Lecture 12 Caching and Memory Storage Levels

[00:00 - 9:03] Caching and Logging - caching vs persist - removing objects from cache using unpersist - command line demonstration of caching - demonstrating an important quirk of logging when using the DEBUG log level [9:04 - 13:44] How to size a dataset in the Spark UI - creating the object, caching it, pausing the application - inspecting the object size in the Spark UI [13:45 - 20:54] Storage levels, serialization, and cache eviction policy - memory storage levels - serialization - cache eviction policy [20:55 - 44:59] Tuning Cache and Best Practices for Caching and Logging - a systematic way to tune cache - best practices for caching - when to cache - when not to cache - implications of running Spark actions within a debug log statement

Module 8:

Lecture 13 Preview: Moving Window N-Tuple Analysis using Window SQL Functions

We preview the 3-tuple, 4-tuple, 5-tuple, and 6-tuple analyses to be performed on the 6 MiB text of a million words using moving n-tuple windows via Window SQL functions.

Lecture 14 Preview: Course Recap

A summary of what is covered in the course and what you are able to do with what you learned in the course.

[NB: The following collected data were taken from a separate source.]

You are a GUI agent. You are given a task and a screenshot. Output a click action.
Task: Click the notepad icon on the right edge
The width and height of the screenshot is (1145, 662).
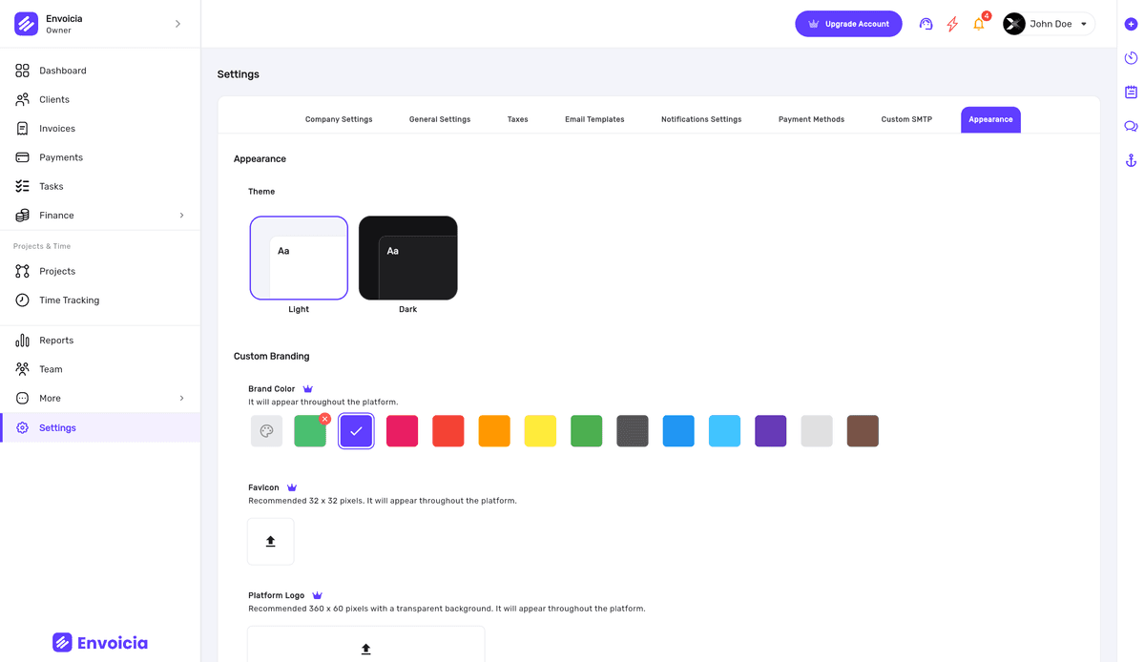point(1131,92)
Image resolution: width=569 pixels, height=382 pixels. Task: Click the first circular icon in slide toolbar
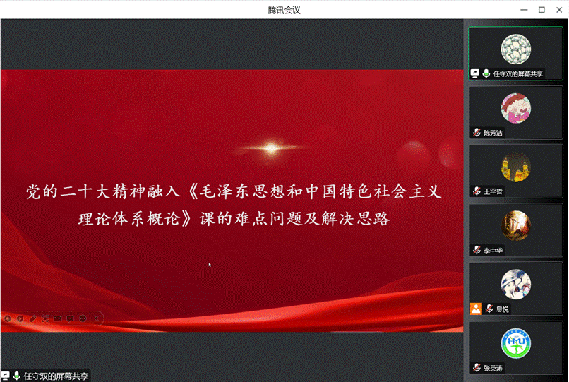[x=8, y=318]
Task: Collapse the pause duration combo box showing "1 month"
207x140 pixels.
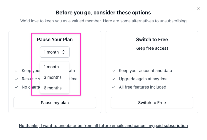Action: (x=55, y=52)
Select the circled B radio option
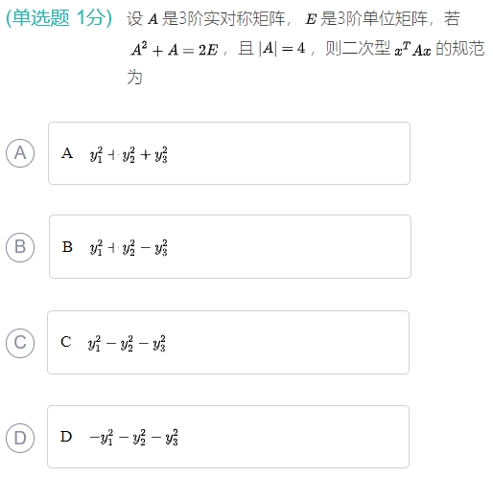The height and width of the screenshot is (477, 493). pos(20,247)
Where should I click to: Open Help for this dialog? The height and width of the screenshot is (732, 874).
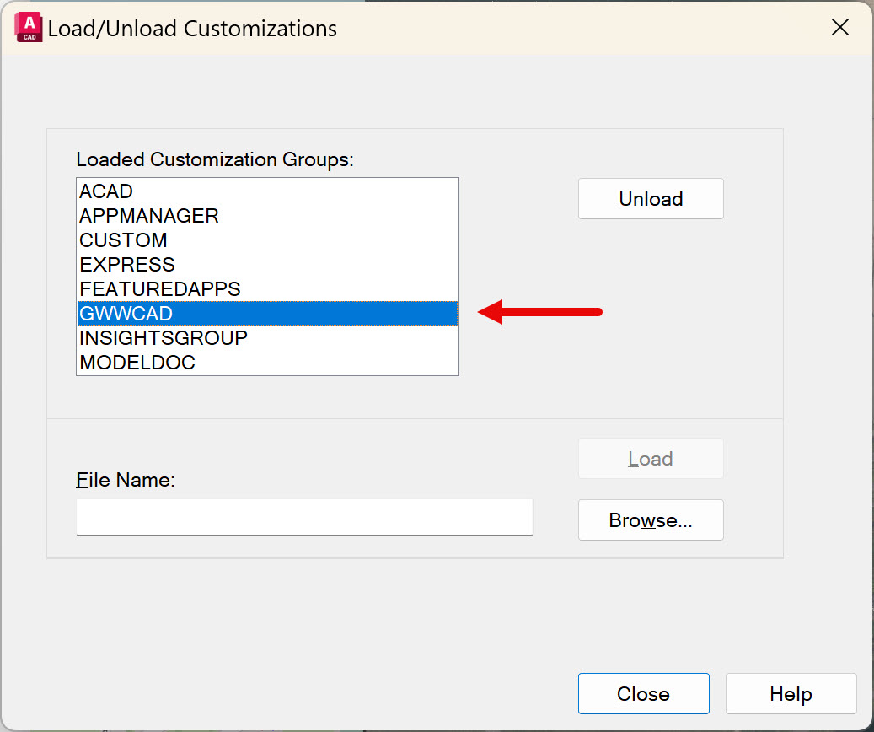coord(791,694)
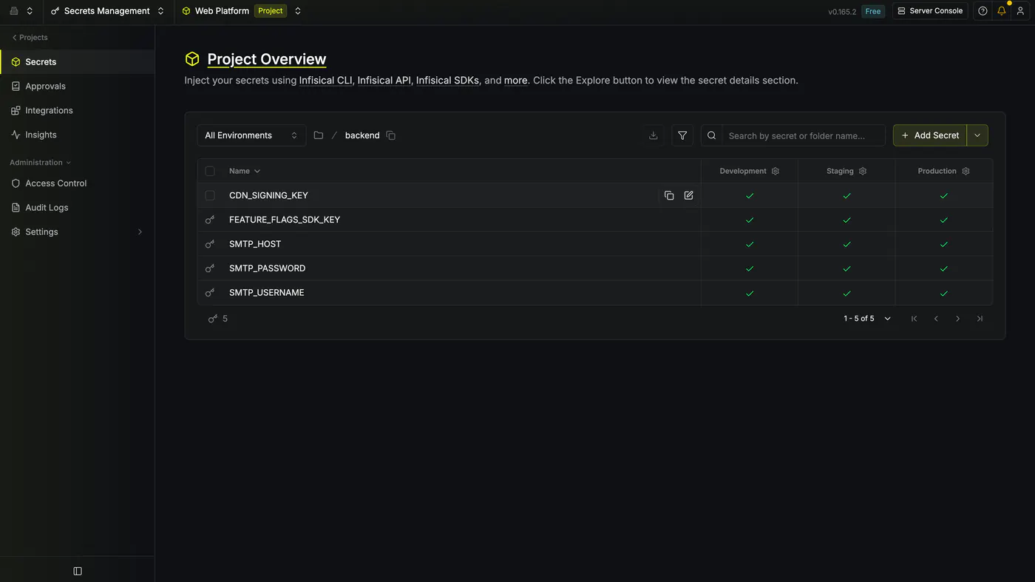Viewport: 1035px width, 582px height.
Task: Focus the secret search field
Action: 803,135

Lecture 15 Preview: N-Tuple Results and Module Recap

Recap of the results of using Spark to perform text analysis on a 6.5 MiB corpus containing one million tokens, and a recap of what we covered in this module.

Lecture 16 SQL, Window Function, and Execution Plans

[00:00 - 8:43] Introduction to Spark SQL - overview of the main concepts - a preview of the code - examples of traditional SQL queries - examples of window function SQL queries - running from the command line - running in IDE [8:44 - 21:40] Spark Tables, Spark Catalog, Execution Plans - registering a dataframe as a Spark table - caching a Spark table - inspecting the Spark catalog - querying a Spark table using SQL - examining the execution plan of a dataframe - examining the execution plan of a query - a defensive programming technique for debugging lazy evaluations [21:41 - 31:10] Window Function SQL - Using dot notation vs sql query for dataframe operations - example of an operation that is easier using dot notation - Window functions in action - identifying word sequences of a specified length - creating a moving window feature set - finding most frequent word sequences of a specified length - observations gleaned from our dataset using windowed sequence analysis [31:11 - 42:44] Pro Tips - Recap - Capstone project ideas - Pro tips: window functions - Pro tips: UDFs - Pro tips: Debugging - Pro tips: Tuning

Module 9: Running Spark version 2.2.1

Resource 1 Running Spark 2.2.1

A code module spark_2_2_1.py is provided in the Downloads for running Spark 2.2.1. See https://github.com/minrk/findspark for how findspark resolves some cases where Pyspark isn't on sys.path by default. Note also the use of a os environment setting to explicitly instruct the code to use python3. This resolves some issues in environments where more than one version of python is installed.